KEY INTERVIEW: Trend Driven Taste and Nutrition Development
19 Dec 2016 --- Kerry is increasingly positioning itself around taste and nutrition, aligning to changes in the marketplace. The company now employs some 23,000 staff [of whom 800 are scientists], embedded in six continents, with revenues of €6.1 billion in 2015 and sales to over 140 countries worldwide. FoodIngredientsFirst spoke with Dr. Satya Jonnalagadda, Kerry’s Director of Global Nutrition about some of the key trends to watch in 2017 and beyond, including clean label, sugar reduction and alternative proteins.
For Jonnalagadda, a key trend driving the food and beverage industry forward is that consumers are taking a more proactive, self-accountable approach to their overall health & wellness. “They are smarter, more skeptical, and much more selective than previously seen, which is causing consumers to pay more attention to nutritional ingredients in their foods and beverages,” she notes.
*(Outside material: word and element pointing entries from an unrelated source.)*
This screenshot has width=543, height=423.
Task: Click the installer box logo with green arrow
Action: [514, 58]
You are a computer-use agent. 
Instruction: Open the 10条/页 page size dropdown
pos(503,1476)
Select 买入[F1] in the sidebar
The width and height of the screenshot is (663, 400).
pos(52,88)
Overall, this shift in consumer’s attitudes is putting greater pressure on food and beverage manufacturers to align their product offerings with consumer interests and values. “Because the definition of being healthy is now a more holistic concept, being more balanced, such as products with fewer ingredients, artificial flavors, and preservatives, will play an important role in product development and consumer acceptance,” she notes. For Jonnalagadda, we will also see greater demand for food – and particularly in nutritional beverages. These are products that provide tailored nutrition, incorporate ingredients with a healthy halo or nutritional functional benefit, or positioned as: “good for you/better for you.”
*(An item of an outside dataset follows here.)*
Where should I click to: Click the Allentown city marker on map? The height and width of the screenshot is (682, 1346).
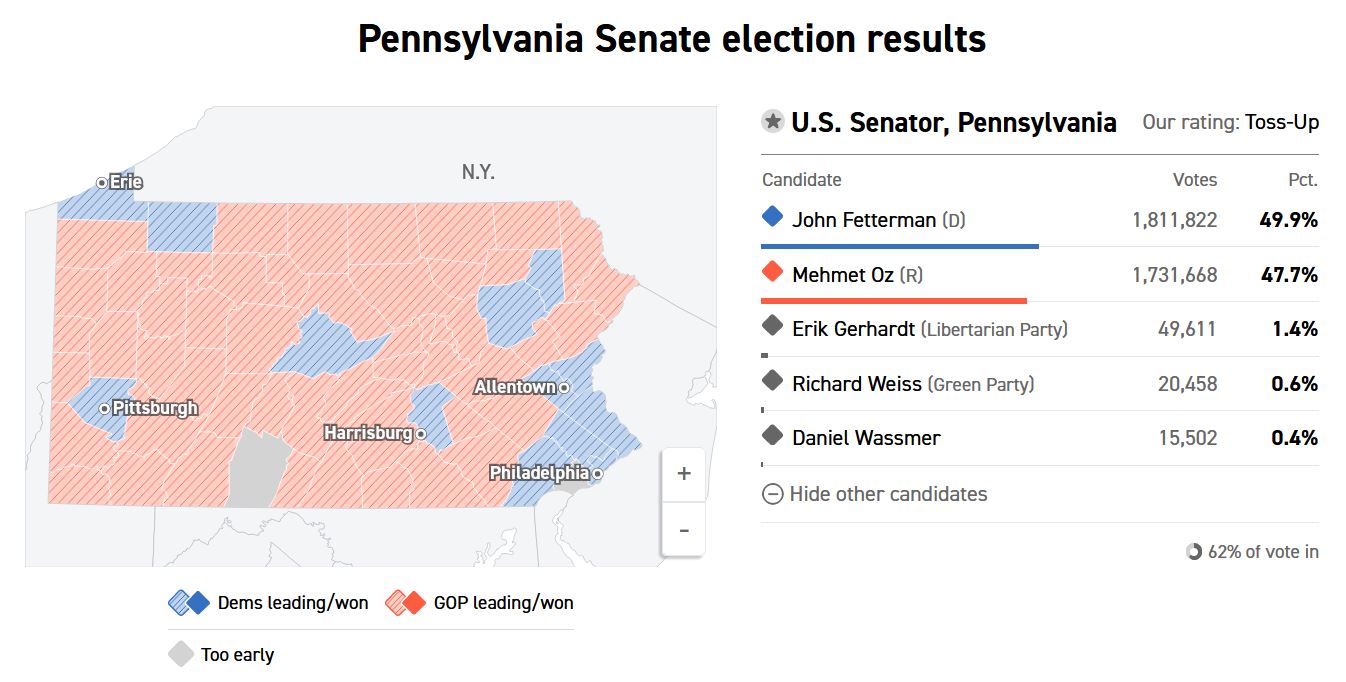(564, 387)
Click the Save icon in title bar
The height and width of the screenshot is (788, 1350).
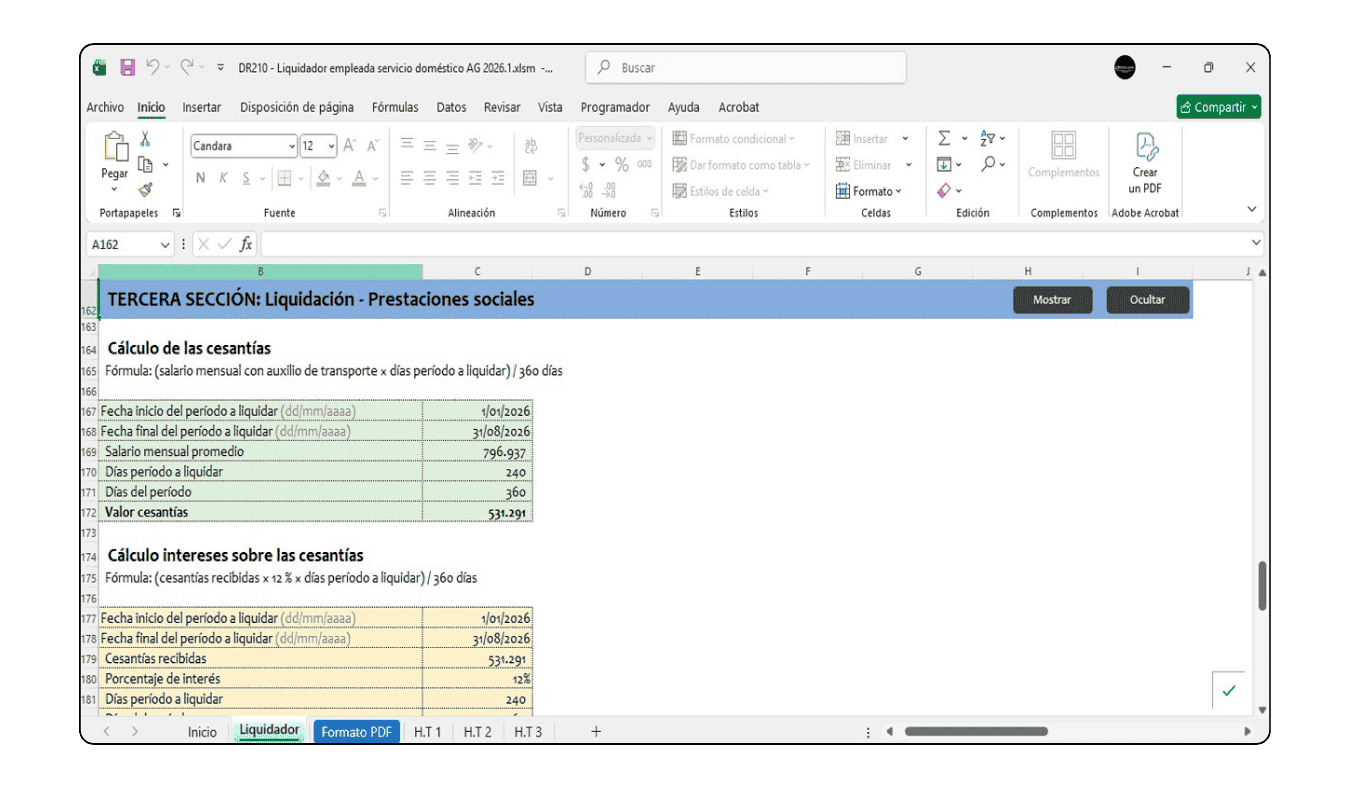[x=127, y=68]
There is strong confusion in existence around what “clean label” means, which can often leave product manufacturers scrambling to create or redefine their products in a way that meets consumer sentiment. Where Kerry can add value is by partnering with customers to interpret what is important to their target consumer. “We help our customers find solutions that are closer to nature in order to deliver on clean label initiatives. For consumers that want natural products with health benefits that may mean replacing ingredients with clean label alternatives that still retain a product’s key functionality, taste or nutritional profile,” she says. “Or it may mean using technologies that reduce specific ingredients and simplify a product’s ingredient deck. We also help our customers look for creative ways to reposition products in the marketplace by aligning with innovative clean label market opportunities,” Jonnalagadda notes.
In a market where products that meet the needs of a more proactive, health & wellness consumer win market share, Kerry is focused on creating solutions for customers that look not only at product innovation. They also help food and beverage manufacturers anticipate and respond to evolving consumer attitudes, trends and behaviors. “We are focused on meeting consumers where they are with their own health and wellness journey. Whether it is formulating with cleaner, natural solutions or with nutritional functional benefits such as immune health, we are helping companies create products that are better for the consumer,” she says.
Jonnalagadda stresses that taste is the number one consumer driver, but that delivering this taste requires a deep level of expertise from the application and formulation side. “Consumers are not only looking for products that taste good, but that are also made from trusted, authentic, and wholesome foods and flavors,” she explains. “In the nutritional beverage space, where consumers are seeking products with a feel good factor, we see a trend towards delivering invigorating, revitalizing and refreshing tastes. So for example, we use our fruit and vegetable crystals to deliver fruit flavors that are growing in popularity,” she adds.
Sugar reduction and reformulation is also strongly on the radar and provides both a challenge and an opportunity to . “While we are not a producer of sweeteners, we do understand the implications that sugar & sweeteners can have within a formulation from a taste and nutrition perspective. For example, removing or reducing sugar can impact not only the sweetness level but also the mouthfeel, balance and overall taste of a foods and beverages,” she notes.
Kerry has developed a portfolio of taste solutions to address these issues called TasteSense. Another challenge that TasteSense solves for is the masking of functional and better for you ingredients that tend to have off notes such as protein, whole grains, fiber, vitamins, minerals etc. “Our flavorists and applications scientists have the expertise to help our customers tailor the right solution to meet their consumer’s demands for reduced sugar and the addition of more functional ingredients,” she notes.
Again, with consumers taking a new, more proactive approach to their health, manufacturers and retailers need to provide solutions that meet the shifting requirements and preferences of the consumer. Plant protein is an example of just that, with the strong market growth for alternative proteins being reflective of the changing dietary demands of consumers, who are taking more control over their diets by seeking the health benefits of a plant based products. “Because plant proteins are playing an increasingly important role in a range of food and beverage products such as sports drinks and nutrition and energy bars, we are looking for protein solutions that can help our customers meet this growing demand,” she concludes.